All additives must pass rigorous approval procedures before they are deemed safe for use in food. In the European Union this is the responsibility of the European Food Safety Authority (EFSA). Additives must be shown to be both necessary and safe. Each permitted additive has a unique E Number-the ‘E’ simply means the additive is approved for use across the EU. This stringent testing procedure means that more is known about their biological, physiological and toxicological effects than about many of the natural foods we commonly eat. Consumers can therefore be confident that approved additives are safe and serve a useful purpose.

Bread, as our staple food, has always been very closely governed by law. The use of additives in bread is controlled by general additives legislation, while The Bread and Flour Regulations 1998 require the addition of certain nutrients to flour.

The Food Labelling Regulations require that all additives used in food are individually listed in the ingredients declaration; and all bread wrappers carry this list. In shops where bread is sold unwrapped, the list of any additives used should be clearly displayed in the near vicinity to the products.

Processing Aids

Various enzymes and other processing aids are also permitted for use in breadmaking.

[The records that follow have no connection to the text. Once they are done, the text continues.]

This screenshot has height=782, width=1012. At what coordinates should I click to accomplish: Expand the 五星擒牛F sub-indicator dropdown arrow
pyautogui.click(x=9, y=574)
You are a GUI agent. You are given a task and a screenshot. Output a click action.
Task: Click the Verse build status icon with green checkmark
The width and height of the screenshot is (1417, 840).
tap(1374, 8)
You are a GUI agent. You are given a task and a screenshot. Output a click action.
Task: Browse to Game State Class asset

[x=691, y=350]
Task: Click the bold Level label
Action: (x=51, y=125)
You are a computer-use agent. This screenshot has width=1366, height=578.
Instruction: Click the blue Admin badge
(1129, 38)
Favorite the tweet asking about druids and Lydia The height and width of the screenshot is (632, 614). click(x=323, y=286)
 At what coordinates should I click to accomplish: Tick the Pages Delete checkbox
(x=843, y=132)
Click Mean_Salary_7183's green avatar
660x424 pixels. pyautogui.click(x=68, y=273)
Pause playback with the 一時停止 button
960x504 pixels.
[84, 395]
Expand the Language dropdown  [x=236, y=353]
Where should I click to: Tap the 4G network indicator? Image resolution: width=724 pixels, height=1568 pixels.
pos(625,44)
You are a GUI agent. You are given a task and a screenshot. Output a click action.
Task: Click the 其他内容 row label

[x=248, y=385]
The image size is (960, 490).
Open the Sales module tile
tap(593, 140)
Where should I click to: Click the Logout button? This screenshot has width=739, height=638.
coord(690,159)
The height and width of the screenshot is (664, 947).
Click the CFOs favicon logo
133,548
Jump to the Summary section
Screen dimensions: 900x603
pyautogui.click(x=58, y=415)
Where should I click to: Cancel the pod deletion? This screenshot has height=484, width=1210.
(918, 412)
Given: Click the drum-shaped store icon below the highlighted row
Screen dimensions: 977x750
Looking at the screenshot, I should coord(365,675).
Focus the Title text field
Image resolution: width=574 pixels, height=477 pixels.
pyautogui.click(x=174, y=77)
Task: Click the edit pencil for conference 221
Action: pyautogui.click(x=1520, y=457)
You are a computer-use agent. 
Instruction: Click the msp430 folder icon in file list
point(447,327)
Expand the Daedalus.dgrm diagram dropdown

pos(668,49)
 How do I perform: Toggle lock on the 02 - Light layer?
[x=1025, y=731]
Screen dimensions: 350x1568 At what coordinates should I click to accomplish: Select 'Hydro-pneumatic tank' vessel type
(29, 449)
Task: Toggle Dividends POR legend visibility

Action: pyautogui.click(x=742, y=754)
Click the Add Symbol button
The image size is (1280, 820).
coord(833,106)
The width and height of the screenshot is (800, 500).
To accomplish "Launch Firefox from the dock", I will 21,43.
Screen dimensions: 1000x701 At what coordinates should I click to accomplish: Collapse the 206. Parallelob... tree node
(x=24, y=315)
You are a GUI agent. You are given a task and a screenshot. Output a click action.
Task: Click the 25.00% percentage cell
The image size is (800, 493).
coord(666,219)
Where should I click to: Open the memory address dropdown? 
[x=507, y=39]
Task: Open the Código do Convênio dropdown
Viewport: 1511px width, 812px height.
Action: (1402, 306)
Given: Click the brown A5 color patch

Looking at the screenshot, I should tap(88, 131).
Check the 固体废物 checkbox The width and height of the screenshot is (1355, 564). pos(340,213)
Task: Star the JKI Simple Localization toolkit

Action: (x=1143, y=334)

Enzymes are deactivated by heat and therefore there is no requirement for these to be listed on the label.

The following additives would commonly be included among the ingredients listed on bread wrappers:

Flour Treatment Agents

These are used to ensure good loaf volume and improve the crumb structure. Ascorbic acid (E300 otherwise known as vitamin C), is the most common flour treatment agent used in breadmaking. Some bakers also use L-cysteine Hydrochloride (E920) exclusively from vegetarian sources.


All emulsifiers are based on vegetable oils.They are used to provide dough stability in addition to improving loaf volume and crumb structure, and in maintaining softness:

  • E471 :Mono- and di-glycerides of fatty acids
  • E472(e): Mono- and di-acetyltartaric acid esters of mono- and di-glycerides of fatty acids
  • E481 :Sodium stearoyl-2 lactylate
  • E482 :Calcium stearoyl-2-lactylate
  • E322 :Lecithin.


Preservatives are used to prevent the growth of micro-organisms that would make food unwholesome to eat. The preservatives used in bread fall in to two broad categories: natural and artificial. They work by either increasing the acidity of the bread or by directly acting on the micro-organisms themselves. The use of preservatives is regulated and controlled by the EU.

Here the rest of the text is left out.